If you are an investor in resource stocks, then the first and a half months of 2020 have been very kind to you, especially so if your portfolio has been over-weighted to the gold/silver sector.
I don’t know the exact numbers, but I’m pretty sure that other than the high flying technology sector, the gold/silver sector has been the top performing market segment so far this year. This year alone, the price of gold bullion has climbed from about US$1,520/oz to establish a new record high of about US$2,070 and is currently at about US$1,900 for a gain to date of some 25%.
Silver has done even better – climbing over 40% to a current US$$25/oz. Similarly, the TSX Venture Exchange – the exchange that most closely mirrors the commodity issuers – has climbed from about 586 to a two-year high of 754 in early September and is currently at about 715 – an increase of about 22%.
All of this after the price of gold and silver fell by some 11% and 38%, respectively, and the Venture Exchange plummeted by about 40% in March during the onset of the Covid-19 pandemic and resulting stock market crash that followed. To make these gains in such an uncertain year has certainly been quite remarkable. When I was a broker, I used to cringe at the thought of the summer months as the Venture Exchange more times than not went into a ‘Summer Doldrums’ induced correction that often gave up most of the year’s earlier gains. This year – not so much.
The question now, of course, is where the market goes from here? Are these gains sustainable? Has the market peaked and now going lower or is there more upside to come? Let’s take a closer look.
The price of gold, silver and by inference the TSX Venture Exchange all had good starts to the year, sold off in the Covid-19 crisis and have subsequently reached new recent highs. All have pulled back somewhat from those highs and now seem to be trading – as seen in the Venture Exchange – in a nail-biting sideways pattern.
But where the Venture has been range-bound for most of September, the charts of gold and silver are remarkably different. Where the Venture steadily rose and formed a plateau top, gold and silver both moved sharply higher since mid-summer and are now forming what looks to be very distinct and similar ‘Flag’ formations.

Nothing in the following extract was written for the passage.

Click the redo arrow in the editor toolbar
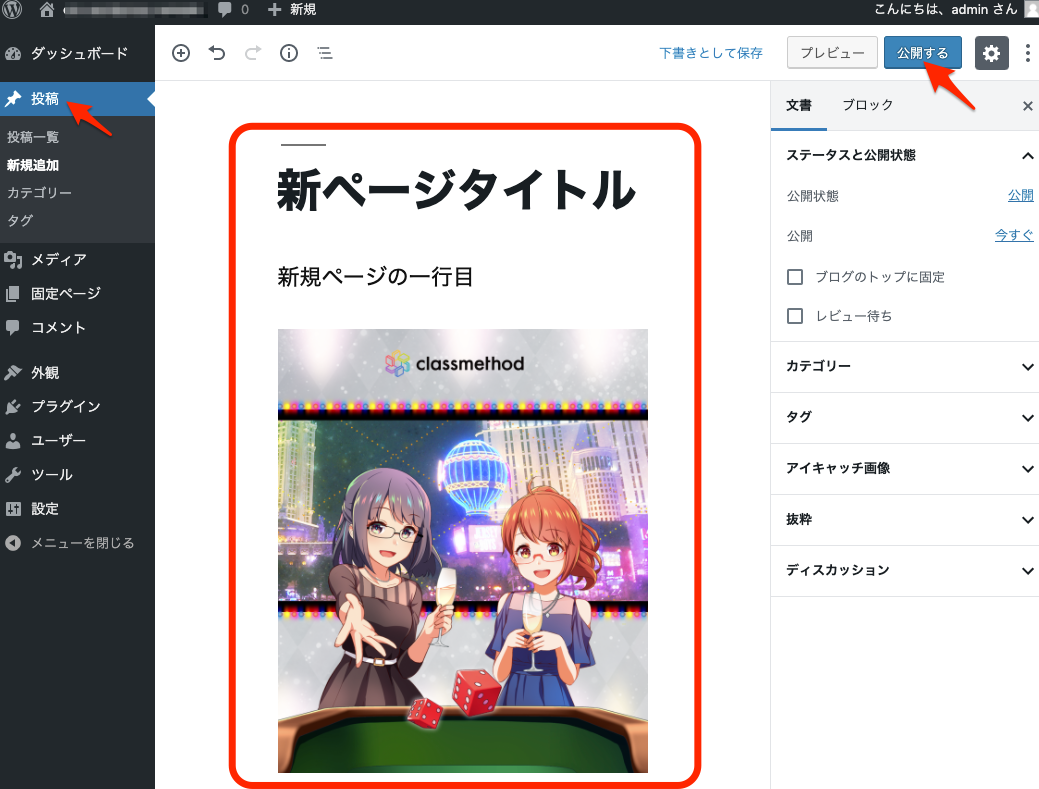1039x789 pixels. click(253, 53)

What is the outlook for resource stocks from here? Time will tell but first the markets have to digest and hold the year’s gains to date. Gold and silver have had a stellar year. Copper has reached a multi-year high of US$3.11/lb and crude oil seems to holding around US$40/barrel – all of which is positive for resource investors. September through November can be very choppy for equity markets. This fall, with a possible second wave of Covid-19 and a U.S. Presidential election looming, may make the next few months extremely volatile. Locking in some well-earned profits is never a wrong decision to make.
Longer term, the future for resource investors still seems bright. The momentum that drove the technology stocks to record highs seems to be waning and that money has to go somewhere – perhaps some to the resource sector. The world is coming to terms with the trillions of Covid-19 induced dollars that the central banks have injected into the economy, and that should be positive for hard assets such as precious metals. Meanwhile, government sponsored infrastructure projects should benefit base metals and increased economic activity can’t but help the very depressed petroleum market.

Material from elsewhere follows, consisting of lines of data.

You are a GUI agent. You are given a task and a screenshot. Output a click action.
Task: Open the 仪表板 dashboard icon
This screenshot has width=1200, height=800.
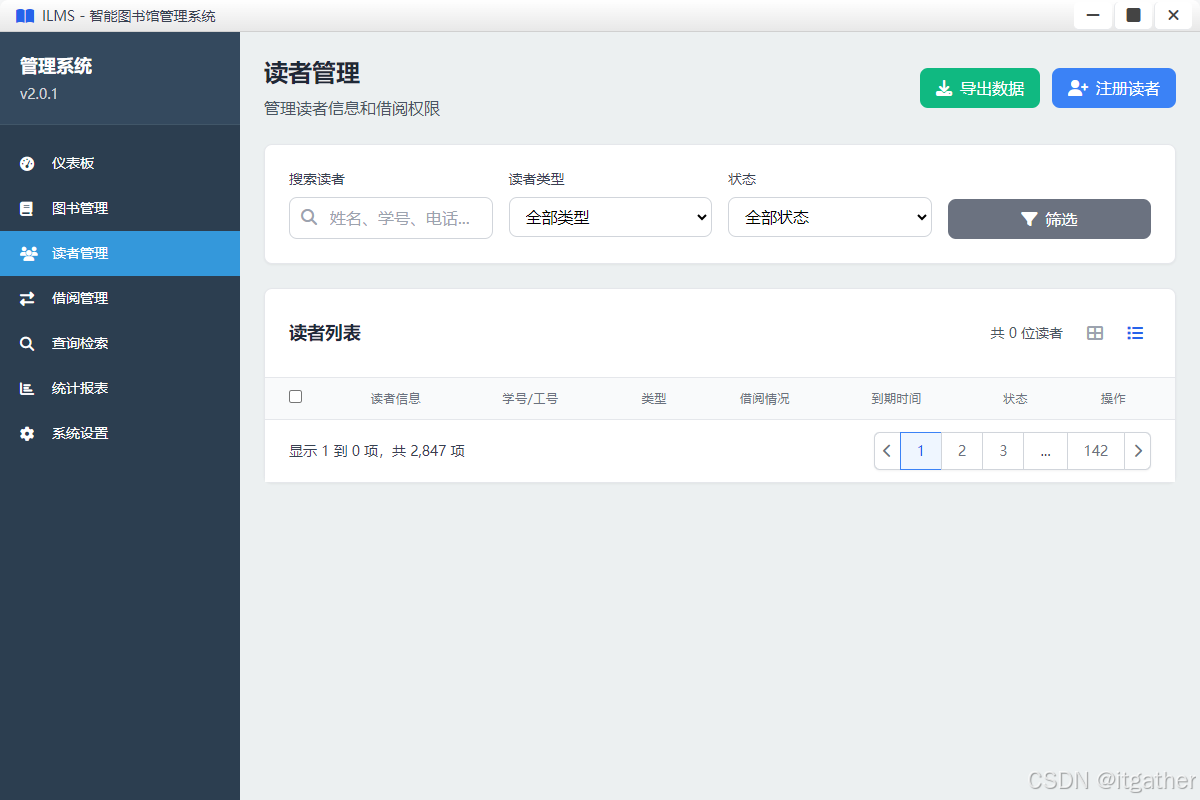coord(26,163)
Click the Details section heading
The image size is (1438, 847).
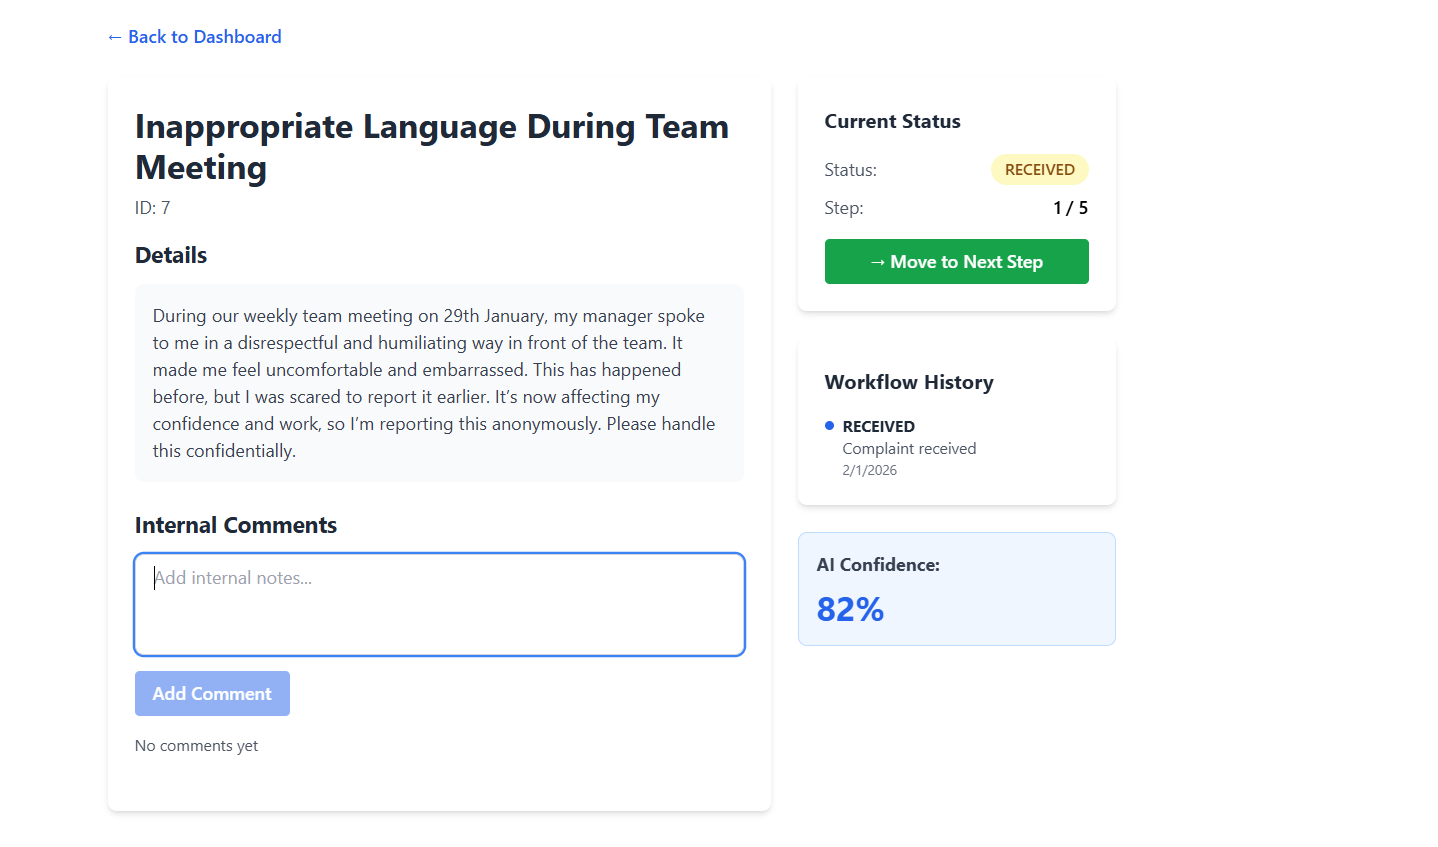point(171,255)
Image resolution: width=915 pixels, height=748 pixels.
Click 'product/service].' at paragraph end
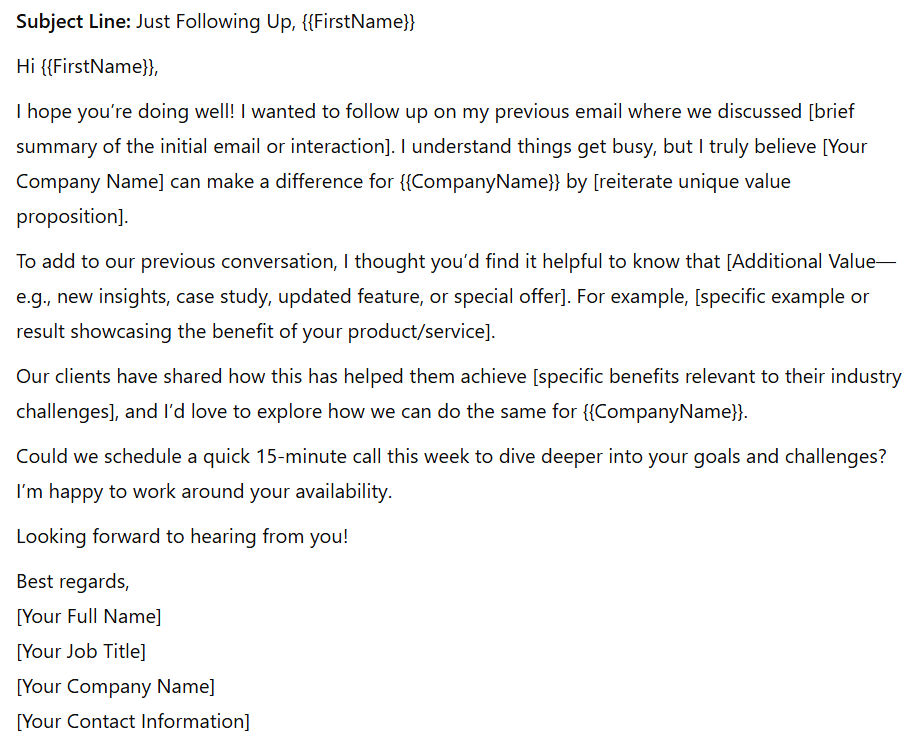pos(421,331)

Most importantly, keep an eye on those gold and silver charts. Their flag patterns seem to forming in the equal winds of uncertainty and opportunity. We’ve already witnessed the power of this pattern earlier this year. If history repeats and they break to the upside once again, then we could see moves that are greater in magnitude from what we saw previously. If they break to the downside – look for buying opportunities going into the New Year. The flags are up and the wind is blowing. The next few months will be very interesting indeed.